→ ACTIVITY:
When you print the material, keep every line identical to the original.

→ DATA UNDER STUDY:
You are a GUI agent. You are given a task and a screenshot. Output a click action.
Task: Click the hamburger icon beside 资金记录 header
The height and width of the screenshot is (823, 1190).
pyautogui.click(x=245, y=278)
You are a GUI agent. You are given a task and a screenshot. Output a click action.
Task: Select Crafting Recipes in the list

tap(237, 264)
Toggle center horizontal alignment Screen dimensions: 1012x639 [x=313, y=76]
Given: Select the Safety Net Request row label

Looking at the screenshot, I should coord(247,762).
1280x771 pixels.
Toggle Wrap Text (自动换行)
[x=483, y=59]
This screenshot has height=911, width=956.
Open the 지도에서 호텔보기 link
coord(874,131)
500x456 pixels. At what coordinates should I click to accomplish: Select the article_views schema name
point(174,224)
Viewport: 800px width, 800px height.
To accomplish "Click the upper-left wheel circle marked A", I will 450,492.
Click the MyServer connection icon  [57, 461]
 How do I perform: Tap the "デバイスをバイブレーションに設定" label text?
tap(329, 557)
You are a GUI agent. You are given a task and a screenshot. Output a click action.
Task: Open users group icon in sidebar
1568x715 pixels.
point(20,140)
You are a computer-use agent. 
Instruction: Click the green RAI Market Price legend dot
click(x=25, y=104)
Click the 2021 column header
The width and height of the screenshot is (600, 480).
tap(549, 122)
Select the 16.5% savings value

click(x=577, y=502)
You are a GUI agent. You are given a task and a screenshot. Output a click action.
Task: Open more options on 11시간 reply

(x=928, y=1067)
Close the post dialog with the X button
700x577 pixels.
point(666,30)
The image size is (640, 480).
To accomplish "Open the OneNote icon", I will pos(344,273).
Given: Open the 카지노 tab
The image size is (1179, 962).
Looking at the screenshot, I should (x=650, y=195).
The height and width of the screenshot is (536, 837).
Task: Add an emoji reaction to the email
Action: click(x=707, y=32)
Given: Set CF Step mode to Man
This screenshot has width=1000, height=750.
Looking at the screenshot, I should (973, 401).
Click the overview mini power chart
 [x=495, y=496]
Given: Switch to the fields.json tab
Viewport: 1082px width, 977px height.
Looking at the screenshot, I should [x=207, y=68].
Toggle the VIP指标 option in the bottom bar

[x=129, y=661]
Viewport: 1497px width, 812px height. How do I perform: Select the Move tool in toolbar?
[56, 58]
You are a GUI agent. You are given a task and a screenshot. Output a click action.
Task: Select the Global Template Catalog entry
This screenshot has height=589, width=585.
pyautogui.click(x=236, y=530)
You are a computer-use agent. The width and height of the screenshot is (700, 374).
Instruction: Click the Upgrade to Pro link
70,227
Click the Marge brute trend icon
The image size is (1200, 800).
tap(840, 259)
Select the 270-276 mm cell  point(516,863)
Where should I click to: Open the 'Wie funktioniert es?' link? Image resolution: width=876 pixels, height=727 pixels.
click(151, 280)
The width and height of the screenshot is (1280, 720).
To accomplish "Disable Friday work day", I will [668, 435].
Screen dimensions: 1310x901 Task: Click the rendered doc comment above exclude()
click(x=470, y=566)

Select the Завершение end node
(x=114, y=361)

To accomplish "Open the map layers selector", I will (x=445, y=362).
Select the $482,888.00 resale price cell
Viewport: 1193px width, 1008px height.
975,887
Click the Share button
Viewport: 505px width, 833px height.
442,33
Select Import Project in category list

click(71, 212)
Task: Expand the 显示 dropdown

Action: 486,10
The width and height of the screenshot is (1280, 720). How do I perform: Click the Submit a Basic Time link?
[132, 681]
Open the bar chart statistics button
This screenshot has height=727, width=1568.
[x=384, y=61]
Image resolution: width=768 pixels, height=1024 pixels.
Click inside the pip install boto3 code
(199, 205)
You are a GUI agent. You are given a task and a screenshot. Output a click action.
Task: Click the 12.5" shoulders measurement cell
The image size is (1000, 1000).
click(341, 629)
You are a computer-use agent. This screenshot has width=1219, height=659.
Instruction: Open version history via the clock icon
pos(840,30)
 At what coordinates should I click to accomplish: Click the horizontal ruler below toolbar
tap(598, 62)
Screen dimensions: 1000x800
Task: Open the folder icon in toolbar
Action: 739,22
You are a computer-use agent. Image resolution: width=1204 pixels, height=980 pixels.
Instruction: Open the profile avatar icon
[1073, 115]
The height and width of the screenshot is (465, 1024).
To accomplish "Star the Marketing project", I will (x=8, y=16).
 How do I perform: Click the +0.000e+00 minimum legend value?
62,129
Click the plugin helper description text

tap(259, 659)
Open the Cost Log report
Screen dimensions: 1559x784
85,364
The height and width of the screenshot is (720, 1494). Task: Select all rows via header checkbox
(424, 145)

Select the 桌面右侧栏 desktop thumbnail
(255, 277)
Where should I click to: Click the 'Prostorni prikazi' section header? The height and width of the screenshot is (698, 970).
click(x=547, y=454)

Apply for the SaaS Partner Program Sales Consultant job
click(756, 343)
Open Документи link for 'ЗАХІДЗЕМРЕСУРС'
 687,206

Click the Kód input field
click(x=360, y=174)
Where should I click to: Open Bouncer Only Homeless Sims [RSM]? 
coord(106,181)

→ EXERCISE ANSWER:
You are a GUI agent. You are given a task and a screenshot. Output a click action.
Task: Click the hamburger icon beside 资金记录 header
The height and width of the screenshot is (823, 1190).
pyautogui.click(x=245, y=278)
You are a GUI agent. You are given a task and a screenshot. Output a click action.
Task: Select Crafting Recipes in the list

tap(237, 264)
Toggle center horizontal alignment Screen dimensions: 1012x639 [x=313, y=76]
Given: Select the Safety Net Request row label

Looking at the screenshot, I should coord(247,762).
1280x771 pixels.
Toggle Wrap Text (自动换行)
[x=483, y=59]
This screenshot has height=911, width=956.
Open the 지도에서 호텔보기 link
coord(874,131)
500x456 pixels. At what coordinates should I click to accomplish: Select the article_views schema name
point(174,224)
Viewport: 800px width, 800px height.
To accomplish "Click the upper-left wheel circle marked A", I will 450,492.
Click the MyServer connection icon  [57, 461]
 How do I perform: Tap the "デバイスをバイブレーションに設定" label text?
tap(329, 557)
You are a GUI agent. You are given a task and a screenshot. Output a click action.
Task: Open users group icon in sidebar
1568x715 pixels.
point(20,140)
You are a computer-use agent. 
Instruction: Click the green RAI Market Price legend dot
click(x=25, y=104)
Click the 2021 column header
The width and height of the screenshot is (600, 480).
tap(549, 122)
Select the 16.5% savings value

click(x=577, y=502)
You are a GUI agent. You are given a task and a screenshot. Output a click action.
Task: Open more options on 11시간 reply

(x=928, y=1067)
Close the post dialog with the X button
700x577 pixels.
point(666,30)
The image size is (640, 480).
To accomplish "Open the OneNote icon", I will pos(344,273).
Given: Open the 카지노 tab
The image size is (1179, 962).
Looking at the screenshot, I should (x=650, y=195).
The height and width of the screenshot is (536, 837).
Task: Add an emoji reaction to the email
Action: click(x=707, y=32)
Given: Set CF Step mode to Man
This screenshot has width=1000, height=750.
Looking at the screenshot, I should (973, 401).
Click the overview mini power chart
 [x=495, y=496]
Given: Switch to the fields.json tab
Viewport: 1082px width, 977px height.
Looking at the screenshot, I should [x=207, y=68].
Toggle the VIP指标 option in the bottom bar

[x=129, y=661]
Viewport: 1497px width, 812px height. How do I perform: Select the Move tool in toolbar?
[56, 58]
You are a GUI agent. You are given a task and a screenshot. Output a click action.
Task: Select the Global Template Catalog entry
This screenshot has height=589, width=585.
pyautogui.click(x=236, y=530)
You are a computer-use agent. The width and height of the screenshot is (700, 374).
Instruction: Click the Upgrade to Pro link
70,227
Click the Marge brute trend icon
The image size is (1200, 800).
tap(840, 259)
Select the 270-276 mm cell  point(516,863)
Where should I click to: Open the 'Wie funktioniert es?' link? Image resolution: width=876 pixels, height=727 pixels.
click(151, 280)
The width and height of the screenshot is (1280, 720).
To accomplish "Disable Friday work day", I will [668, 435].
Screen dimensions: 1310x901 Task: Click the rendered doc comment above exclude()
click(x=470, y=566)

Select the Завершение end node
(x=114, y=361)

To accomplish "Open the map layers selector", I will (x=445, y=362).
Select the $482,888.00 resale price cell
Viewport: 1193px width, 1008px height.
975,887
Click the Share button
Viewport: 505px width, 833px height.
442,33
Select Import Project in category list

click(71, 212)
Task: Expand the 显示 dropdown

Action: 486,10
The width and height of the screenshot is (1280, 720). How do I perform: Click the Submit a Basic Time link?
[132, 681]
Open the bar chart statistics button
This screenshot has height=727, width=1568.
[x=384, y=61]
Image resolution: width=768 pixels, height=1024 pixels.
Click inside the pip install boto3 code
(199, 205)
You are a GUI agent. You are given a task and a screenshot. Output a click action.
Task: Click the 12.5" shoulders measurement cell
The image size is (1000, 1000).
click(341, 629)
You are a computer-use agent. This screenshot has width=1219, height=659.
Instruction: Open version history via the clock icon
pos(840,30)
 At what coordinates should I click to accomplish: Click the horizontal ruler below toolbar
tap(598, 62)
Screen dimensions: 1000x800
Task: Open the folder icon in toolbar
Action: 739,22
You are a computer-use agent. Image resolution: width=1204 pixels, height=980 pixels.
Instruction: Open the profile avatar icon
[1073, 115]
The height and width of the screenshot is (465, 1024).
To accomplish "Star the Marketing project", I will (x=8, y=16).
 How do I perform: Click the +0.000e+00 minimum legend value?
62,129
Click the plugin helper description text

tap(259, 659)
Open the Cost Log report
Screen dimensions: 1559x784
85,364
The height and width of the screenshot is (720, 1494). Task: Select all rows via header checkbox
(424, 145)

Select the 桌面右侧栏 desktop thumbnail
(255, 277)
Where should I click to: Click the 'Prostorni prikazi' section header? The height and width of the screenshot is (698, 970).
click(x=547, y=454)

Apply for the SaaS Partner Program Sales Consultant job
click(756, 343)
Open Документи link for 'ЗАХІДЗЕМРЕСУРС'
 687,206

Click the Kód input field
click(x=360, y=174)
Where should I click to: Open Bouncer Only Homeless Sims [RSM]? 
coord(106,181)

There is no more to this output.